Before the arrival of the Spanish in the 1700s, the land may have first been occupied the Salinan Antonianos subtribe who are believed to have lived on the coast and inland as far north as Soledad. It is believed the northern limit of the tribe along the Santa Lucia Mountains is Junipero Serra Peak, east of Slates Hot Springs. The Salinan named it Pimkolam.

In 1925, Moore bought the Sheridan Press, the Circle M Ranch in Wyoming, and the Dani property in the same year, which he also named the Circle M Ranch. He raised horses in Wyoming that he raced at Hialeah in Florida.

Radio personality John Nesbitt bought the ranch in 1942 and he moved his family to the ranch in 1947. It was later owned by the Smart brothers of King City. The Benedictine Order of Camaldolese monks acquired part of the Lucia Ranch property, now known as the Circle M ranch, in 1958.

==Vows==

Upon committing to live as a hermit, a monk must commit to the vows of poverty, chastity, obedience, and stability.

==Hermitage life==

A dozen monks live and work at the hermitage. Each monk lives in a small cottage, called a "cell," which is divided from its neighbors by a high wall and includes a small garden. Labors include a guest ministry, retreats, a bakery, a book store, cooking, and writing.

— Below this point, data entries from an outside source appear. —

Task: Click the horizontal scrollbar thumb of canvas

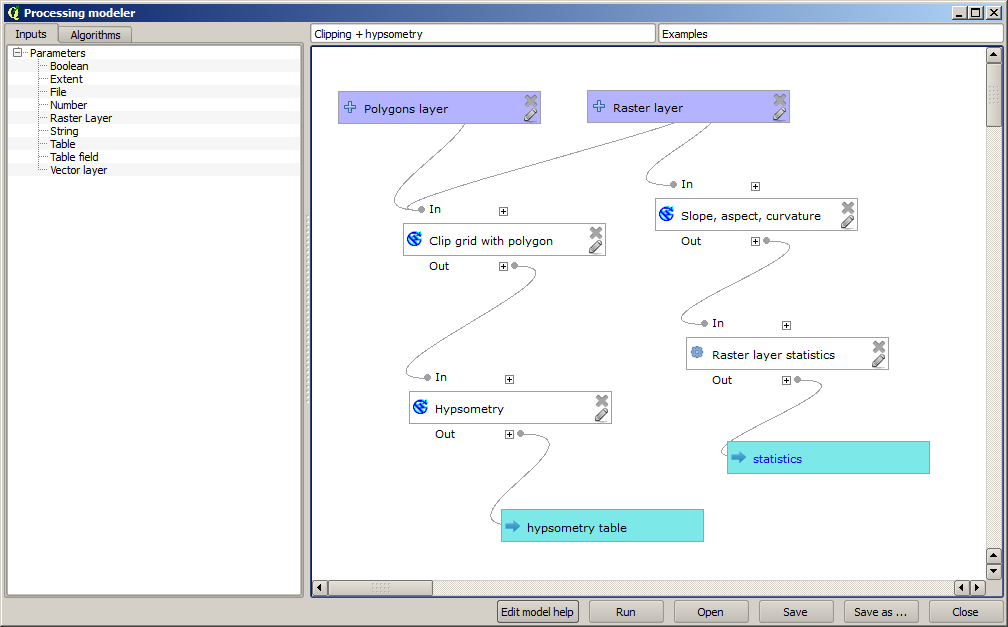Action: [380, 588]
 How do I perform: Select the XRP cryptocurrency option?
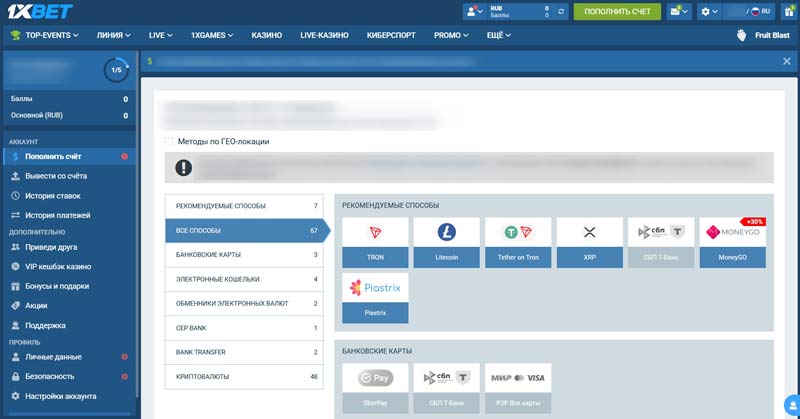coord(589,242)

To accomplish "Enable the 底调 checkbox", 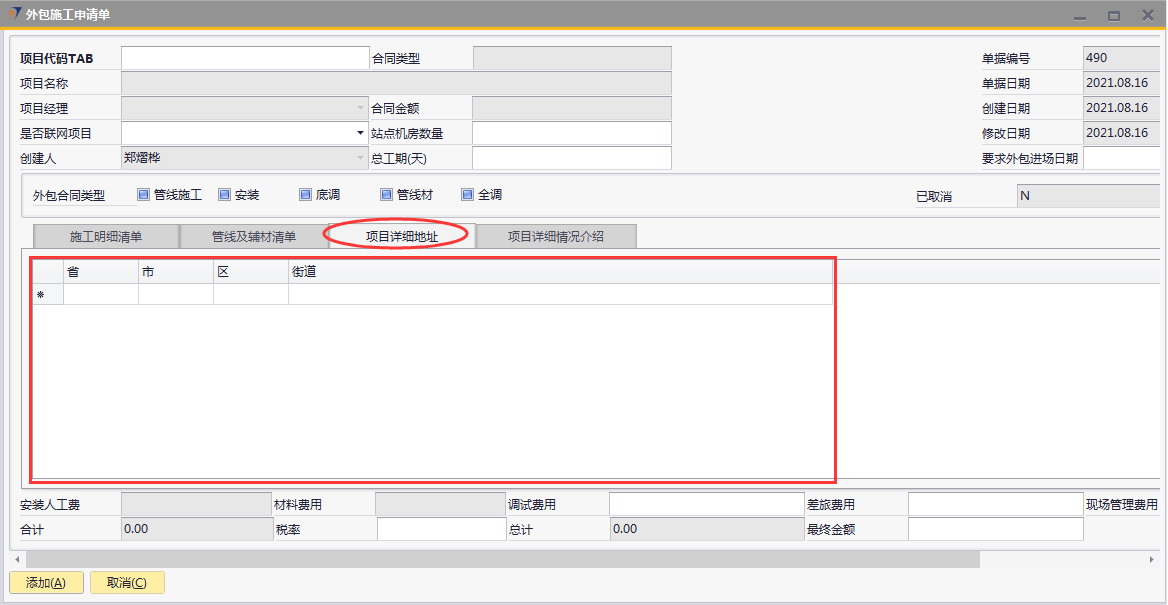I will pos(305,195).
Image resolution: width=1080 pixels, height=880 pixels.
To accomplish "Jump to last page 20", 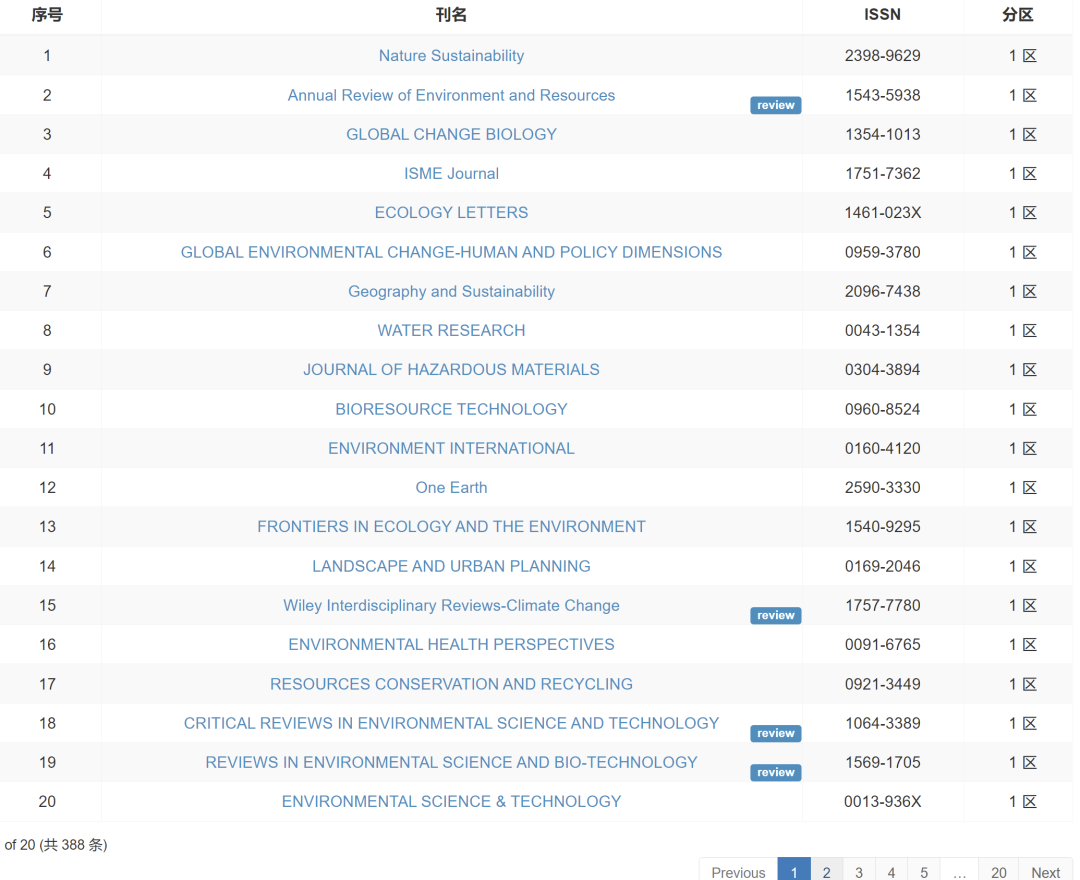I will 998,871.
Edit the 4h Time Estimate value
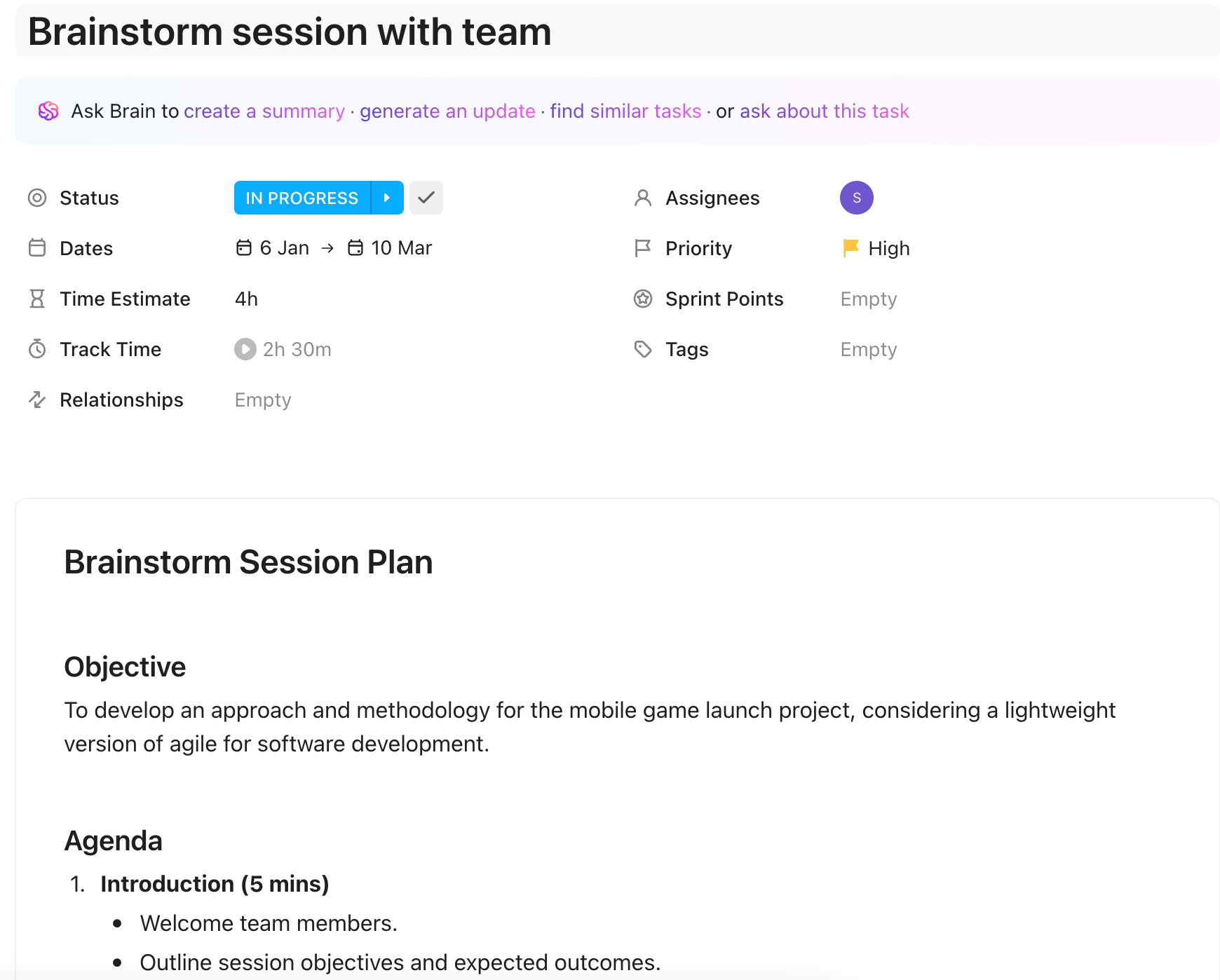This screenshot has height=980, width=1220. point(246,299)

In January 2024, Ignatius M. Tully was elected prior of the hermitage.

==Expansion==
New Camaldoli has founded two daughter communities, Incarnation Monastery in Berkeley, California, near the Graduate Theological Union, in 1979 and the Monastery of the Risen Christ in San Luis Obispo, California, in 2014.

==St. Romuald's brief rule==
Sit in your cell as in paradise.

Put the whole world behind you and forget it. Watch your thoughts like a good fisherman watching for fish. The path you must follow is in the Psalms—never leave it. If you have just come to the monastery, and in spite of your good will you cannot accomplish what you want, take every opportunity you can to sing the Psalms in your heart and to understand them with your mind. And if your mind wanders as you read, do not give up; hurry back and apply your mind to the words once more. Realize above all that you are in God's presence, and stand there with the attitude of one who stands before the emperor. Empty yourself completely and sit waiting, content with the grace of God, like the chick who tastes nothing and eats nothing but what his mother brings him.